You also should not need:

Options ExecCGI MultiViews Indexes
MultiViewsMatch Handlers

in the Directory block when using WSGIScriptAlias.

[GrahamDumpleton]

Also a bad idea to use maximum-requests=10000.

If you site experiences very high throughput then this only serves to cause the processes to restart more often, which is bad when you are under load.

If you want to restart periodically, you are better off looking at restart-interval. Look at using graceful-timeout in conjunction with this to avoid breaking running requests.

[SomeAB]

@GrahamDumpleton Most interesting indeed!!

I get the rest of it, but the question about where to serve the static and media files from remains. This 'djangouser' does not have any sensitive files (since it was created for the sole purpose of running mod_wsgi+Django as ) except the python virtual env and Django files themselves

I am assuming that the static/media folder is being accessed as 'Apache' because we are using Alias ? So Apache is serving them directly?

One possible solution that comes to mind is to make a static/media folder under /var/www (chown djangouser? 755 for perms?) to do Django's 'collectstatic' command on it

Or opening up home folder of djangouser is fine?

[SomeAB]

This is my current django_httpd.conf
https://paste.pythondiscord.com/OW4Q

Edit: For testing only (until your answer) I did go ahead and chmod /home/djangouser to 755, and fixed a typo that was causing me issue.. and now django starter page is perfectly fine.. on 127.0.0.1

[SomeAB]

@GrahamDumpleton I am hoping to hear from you regarding this part. I am not sure if opening up perms is the right way.

[GrahamDumpleton]

Not much else I can tell you. There is no ideal folder structure as each has it's own pros and cons.
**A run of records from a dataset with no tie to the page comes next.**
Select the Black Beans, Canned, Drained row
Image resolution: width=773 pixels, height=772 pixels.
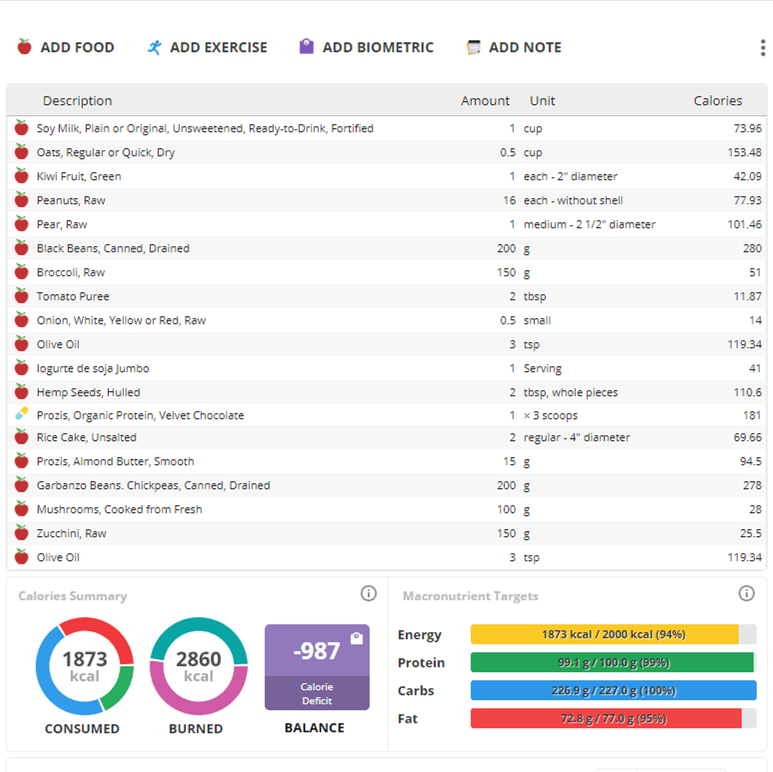pos(113,248)
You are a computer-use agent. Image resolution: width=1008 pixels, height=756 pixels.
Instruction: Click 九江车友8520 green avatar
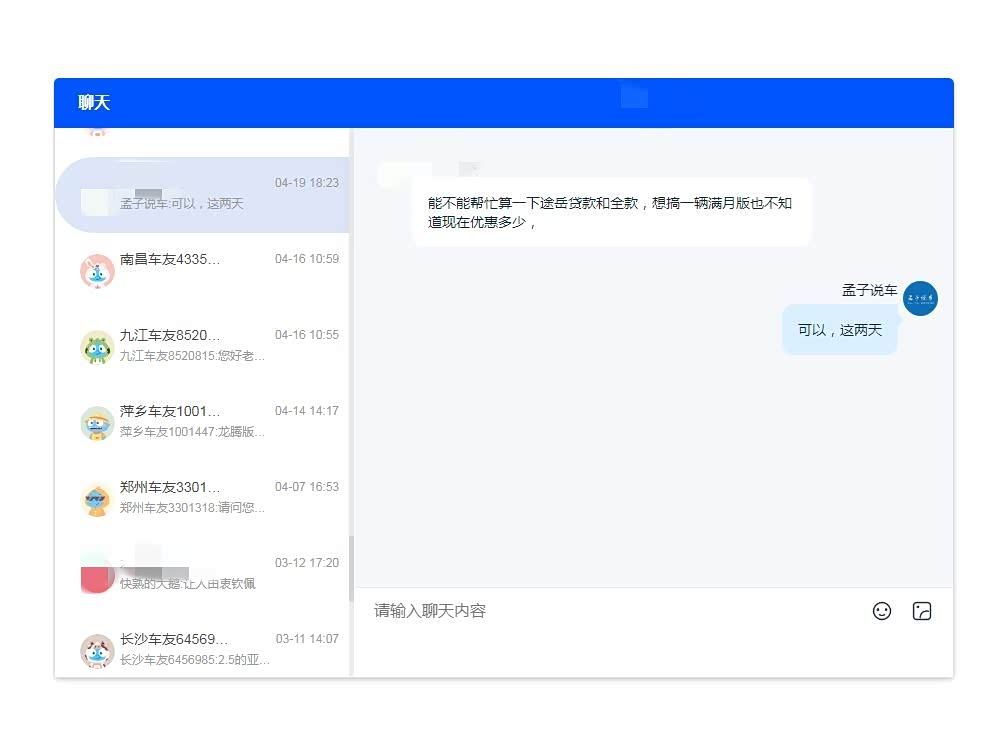(x=97, y=347)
Opening up permissions for the home directory of the user reduces security a little, but might be more convenient than having to generate static files to a directory under /var/www from your Django project.
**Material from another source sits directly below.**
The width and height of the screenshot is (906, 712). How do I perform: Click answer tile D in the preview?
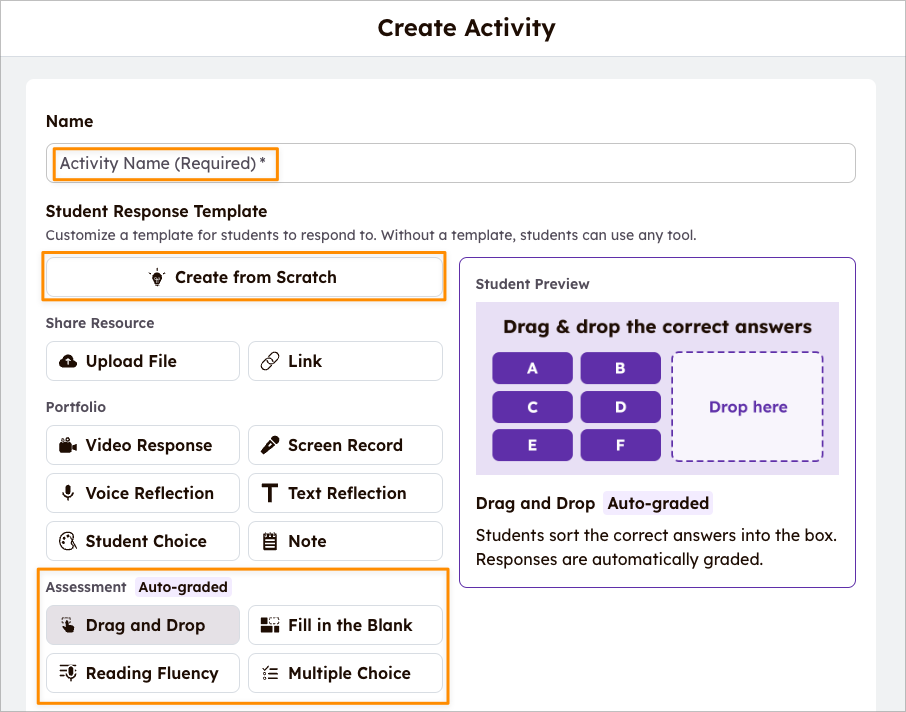[x=621, y=407]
The safest scenario is where the Apache user would never be allowed to serve up or even read directories containing your Python source code. Also that whatever user runs your code under Apache cannot write to directories holding the source code. The only thing the user your code runs as might need write access to is media upload directories or a database directory if using sqlite.
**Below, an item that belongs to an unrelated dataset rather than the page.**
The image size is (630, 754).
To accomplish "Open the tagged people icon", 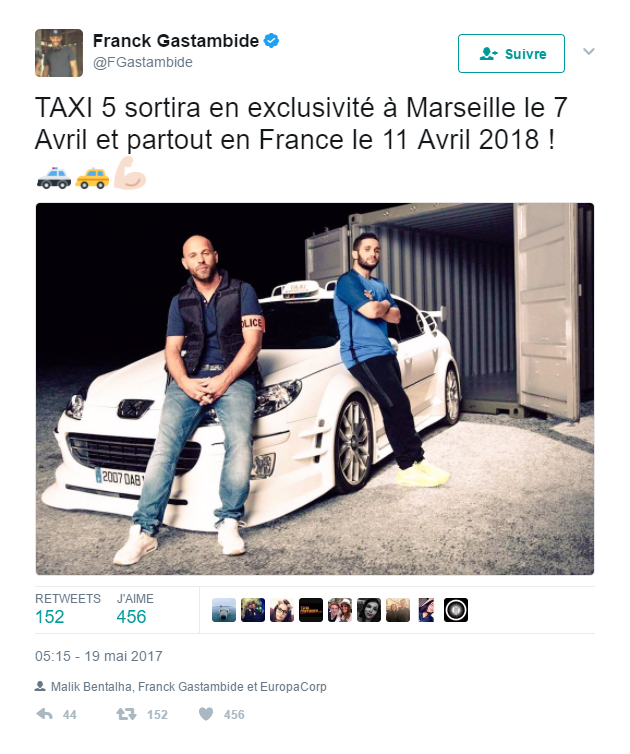I will (x=40, y=686).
The thing is though, is that Apache itself is unlikely to be your weakest point. What you have to worry about more is that the Python code of your web application is written correctly and doesn't have vulnerabilities, especially if it interfaces with a database. You seemed to be spending a lot of time worrying about Apache when you should be worrying about your Python web application code more.